Structure-function studies of two hexapeptide acetyltransferases

Abstract

Described here are the x-ray crystal structures of two xenobiotic acetyltransferases belonging to the hexapeptide acyltransferase superfamily of enzymes. These enzymes displays tandem repeated copies of a six residue 'hexapeptide repeat' sequence motif encoding a Left-Handed parallel beta helix (LOH) structural domain.;The crystal structure of the xenobiotic acetyltransferase from Pseudomonas aeruginosa PA103 (PaXAT) has been determined as well as its complex with the substrate chloramphenicol and the cofactor analog desulpho-Coenzyme A. PaXAT has been found to display low level chloramphenicol acetylation. The active site of trimeric PaXAT is a short tunnel into which chloramphenicol and the cofactor analog desulpho-CoA project from opposite ends. This tunnel is formed by three glycine residues at position i+1 of three adjacent coils of the LbetaH of one subunit and residues from the extended loop and LbetaH of an adjacent subunit. His 79 of the extended loop forms hydrogen bonds from its imidazole NE2 atom to the 3 '-hydroxyl group of chloramphenicol and from its ND1 group to the peptide oxygen of Thr 86.;The crystal structure of streptogramin A acetyltransferase (SatA) from Enterococcus faecium has been determined and refined to 2.5 A resolution. The structures of SatA in complex with virginiamycin M1, a streptogramin A antibiotic and CoA, CoA and acetyl-CoA have also been solved.

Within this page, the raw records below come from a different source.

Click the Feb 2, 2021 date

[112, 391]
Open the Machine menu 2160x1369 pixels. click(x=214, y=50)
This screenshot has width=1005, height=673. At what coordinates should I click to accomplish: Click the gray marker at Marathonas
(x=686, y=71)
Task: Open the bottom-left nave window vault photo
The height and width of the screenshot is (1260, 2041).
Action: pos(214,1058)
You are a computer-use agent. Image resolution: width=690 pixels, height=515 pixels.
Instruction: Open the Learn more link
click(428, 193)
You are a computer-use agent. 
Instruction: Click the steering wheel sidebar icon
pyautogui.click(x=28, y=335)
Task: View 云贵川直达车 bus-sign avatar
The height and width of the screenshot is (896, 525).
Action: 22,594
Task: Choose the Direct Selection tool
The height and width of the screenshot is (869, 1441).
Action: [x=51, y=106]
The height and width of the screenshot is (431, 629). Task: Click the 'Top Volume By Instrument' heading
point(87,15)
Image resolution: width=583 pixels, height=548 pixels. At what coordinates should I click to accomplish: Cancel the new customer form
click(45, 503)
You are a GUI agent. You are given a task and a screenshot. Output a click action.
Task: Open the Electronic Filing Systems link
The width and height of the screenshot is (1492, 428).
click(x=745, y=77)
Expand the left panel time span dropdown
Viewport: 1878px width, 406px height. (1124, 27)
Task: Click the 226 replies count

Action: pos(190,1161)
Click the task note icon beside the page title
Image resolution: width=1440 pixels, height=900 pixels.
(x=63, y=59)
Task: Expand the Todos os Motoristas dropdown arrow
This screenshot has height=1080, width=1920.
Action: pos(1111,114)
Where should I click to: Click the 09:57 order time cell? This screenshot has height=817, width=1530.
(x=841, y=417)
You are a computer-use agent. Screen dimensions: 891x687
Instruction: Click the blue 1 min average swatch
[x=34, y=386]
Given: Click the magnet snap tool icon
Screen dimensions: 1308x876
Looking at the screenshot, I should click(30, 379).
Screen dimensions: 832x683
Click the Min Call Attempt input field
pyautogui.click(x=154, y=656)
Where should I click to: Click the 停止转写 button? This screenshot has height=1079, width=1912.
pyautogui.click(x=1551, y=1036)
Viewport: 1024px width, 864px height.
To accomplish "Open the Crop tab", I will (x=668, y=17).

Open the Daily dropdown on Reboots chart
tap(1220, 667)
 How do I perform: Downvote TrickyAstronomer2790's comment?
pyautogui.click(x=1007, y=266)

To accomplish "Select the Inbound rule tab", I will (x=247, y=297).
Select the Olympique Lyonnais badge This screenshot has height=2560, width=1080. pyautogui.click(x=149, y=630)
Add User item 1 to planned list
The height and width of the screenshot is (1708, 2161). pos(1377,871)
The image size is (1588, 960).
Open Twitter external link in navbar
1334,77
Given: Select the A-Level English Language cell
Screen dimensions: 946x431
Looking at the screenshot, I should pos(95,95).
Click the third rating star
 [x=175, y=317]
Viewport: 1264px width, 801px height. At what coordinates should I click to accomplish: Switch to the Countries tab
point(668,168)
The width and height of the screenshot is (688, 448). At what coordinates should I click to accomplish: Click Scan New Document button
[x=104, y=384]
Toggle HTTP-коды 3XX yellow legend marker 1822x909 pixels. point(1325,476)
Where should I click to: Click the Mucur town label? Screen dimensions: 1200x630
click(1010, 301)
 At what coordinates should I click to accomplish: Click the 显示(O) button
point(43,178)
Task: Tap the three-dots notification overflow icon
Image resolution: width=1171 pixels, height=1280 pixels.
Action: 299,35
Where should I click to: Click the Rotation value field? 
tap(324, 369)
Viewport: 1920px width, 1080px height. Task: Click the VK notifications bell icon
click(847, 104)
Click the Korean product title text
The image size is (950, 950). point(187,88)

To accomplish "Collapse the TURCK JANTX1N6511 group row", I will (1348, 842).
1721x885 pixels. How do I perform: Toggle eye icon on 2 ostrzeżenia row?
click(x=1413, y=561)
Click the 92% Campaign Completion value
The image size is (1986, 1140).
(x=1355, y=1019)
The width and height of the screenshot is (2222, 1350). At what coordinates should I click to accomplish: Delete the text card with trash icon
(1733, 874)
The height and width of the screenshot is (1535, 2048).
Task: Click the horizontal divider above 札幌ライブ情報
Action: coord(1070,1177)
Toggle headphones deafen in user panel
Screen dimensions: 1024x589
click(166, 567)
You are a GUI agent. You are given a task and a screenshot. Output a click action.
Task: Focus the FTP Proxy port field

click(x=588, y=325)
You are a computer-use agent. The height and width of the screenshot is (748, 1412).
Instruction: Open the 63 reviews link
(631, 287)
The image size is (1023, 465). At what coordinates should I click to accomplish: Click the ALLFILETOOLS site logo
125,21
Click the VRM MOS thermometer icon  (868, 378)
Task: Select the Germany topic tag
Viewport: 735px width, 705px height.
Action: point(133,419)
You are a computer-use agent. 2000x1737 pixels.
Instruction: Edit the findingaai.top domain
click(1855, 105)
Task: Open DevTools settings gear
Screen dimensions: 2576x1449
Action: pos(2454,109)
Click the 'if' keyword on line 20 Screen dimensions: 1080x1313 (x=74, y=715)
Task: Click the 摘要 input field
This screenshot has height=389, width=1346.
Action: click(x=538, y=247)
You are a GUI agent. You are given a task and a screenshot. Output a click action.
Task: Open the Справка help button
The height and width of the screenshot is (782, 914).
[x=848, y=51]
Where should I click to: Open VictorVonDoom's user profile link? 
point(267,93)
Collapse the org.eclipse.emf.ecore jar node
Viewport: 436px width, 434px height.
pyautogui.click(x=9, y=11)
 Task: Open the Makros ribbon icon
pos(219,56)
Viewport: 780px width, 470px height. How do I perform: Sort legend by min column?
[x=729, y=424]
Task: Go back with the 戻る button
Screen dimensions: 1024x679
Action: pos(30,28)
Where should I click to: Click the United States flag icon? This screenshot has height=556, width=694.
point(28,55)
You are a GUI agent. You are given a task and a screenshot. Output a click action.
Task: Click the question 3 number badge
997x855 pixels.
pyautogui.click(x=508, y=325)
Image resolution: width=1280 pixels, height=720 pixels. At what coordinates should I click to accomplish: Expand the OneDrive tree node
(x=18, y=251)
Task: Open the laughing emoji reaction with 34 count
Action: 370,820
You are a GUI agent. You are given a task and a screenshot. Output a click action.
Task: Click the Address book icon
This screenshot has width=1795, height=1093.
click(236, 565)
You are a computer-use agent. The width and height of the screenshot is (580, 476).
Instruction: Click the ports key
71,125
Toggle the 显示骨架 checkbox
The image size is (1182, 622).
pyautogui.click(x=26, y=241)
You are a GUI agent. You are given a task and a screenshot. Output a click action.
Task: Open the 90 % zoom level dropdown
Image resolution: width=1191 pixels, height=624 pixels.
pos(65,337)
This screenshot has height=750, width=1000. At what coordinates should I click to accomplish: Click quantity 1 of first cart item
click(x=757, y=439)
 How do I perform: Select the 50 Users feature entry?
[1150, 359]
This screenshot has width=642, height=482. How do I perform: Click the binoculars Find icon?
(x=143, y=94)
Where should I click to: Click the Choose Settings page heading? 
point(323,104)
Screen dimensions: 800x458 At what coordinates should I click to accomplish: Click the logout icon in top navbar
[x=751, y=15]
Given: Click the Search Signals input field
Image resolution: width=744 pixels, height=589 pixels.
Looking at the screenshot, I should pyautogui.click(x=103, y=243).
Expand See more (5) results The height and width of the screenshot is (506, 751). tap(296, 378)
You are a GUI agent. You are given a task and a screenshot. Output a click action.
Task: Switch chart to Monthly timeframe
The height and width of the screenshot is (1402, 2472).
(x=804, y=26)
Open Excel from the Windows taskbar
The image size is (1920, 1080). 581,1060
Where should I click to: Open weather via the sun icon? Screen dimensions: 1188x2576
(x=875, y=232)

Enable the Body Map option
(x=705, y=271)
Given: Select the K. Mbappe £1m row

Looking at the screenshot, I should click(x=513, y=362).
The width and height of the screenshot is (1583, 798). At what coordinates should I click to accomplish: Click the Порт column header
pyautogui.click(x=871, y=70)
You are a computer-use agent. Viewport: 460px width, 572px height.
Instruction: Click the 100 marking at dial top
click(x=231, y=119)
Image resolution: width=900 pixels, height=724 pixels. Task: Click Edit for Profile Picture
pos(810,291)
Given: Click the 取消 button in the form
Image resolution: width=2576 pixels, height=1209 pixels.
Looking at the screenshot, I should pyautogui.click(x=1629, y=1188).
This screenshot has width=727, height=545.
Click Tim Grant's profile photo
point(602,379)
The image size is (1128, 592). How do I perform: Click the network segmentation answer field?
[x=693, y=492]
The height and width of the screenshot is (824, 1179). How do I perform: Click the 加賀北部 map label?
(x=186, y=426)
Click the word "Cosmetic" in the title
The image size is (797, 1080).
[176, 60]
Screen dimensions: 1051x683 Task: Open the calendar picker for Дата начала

The active site of the trimeric enzyme is a tunnel formed by two glycine and one alanine residue at position i+1 of three adjacent coils of the LbetaH of one subunit and residues from the extended loop and LbetaH of an adjacent subunit. The substrates bind at opposite ends of this tunnel and the imidazole NE2 of His 82, in an extended loop region of the protein, is in close proximity to the hydroxyl acceptor of the virginiamycin substrate. The interactions of the conserved histidine residues in both SatA and PaXAT with the hydroxyl acceptors of the substrates are similar to those found in the structurally unrelated type III chloramphenicol acetyltransferase. This suggests that these residues may be similarly positioned and tautomerically stabilized to serve as general bases during catalysis.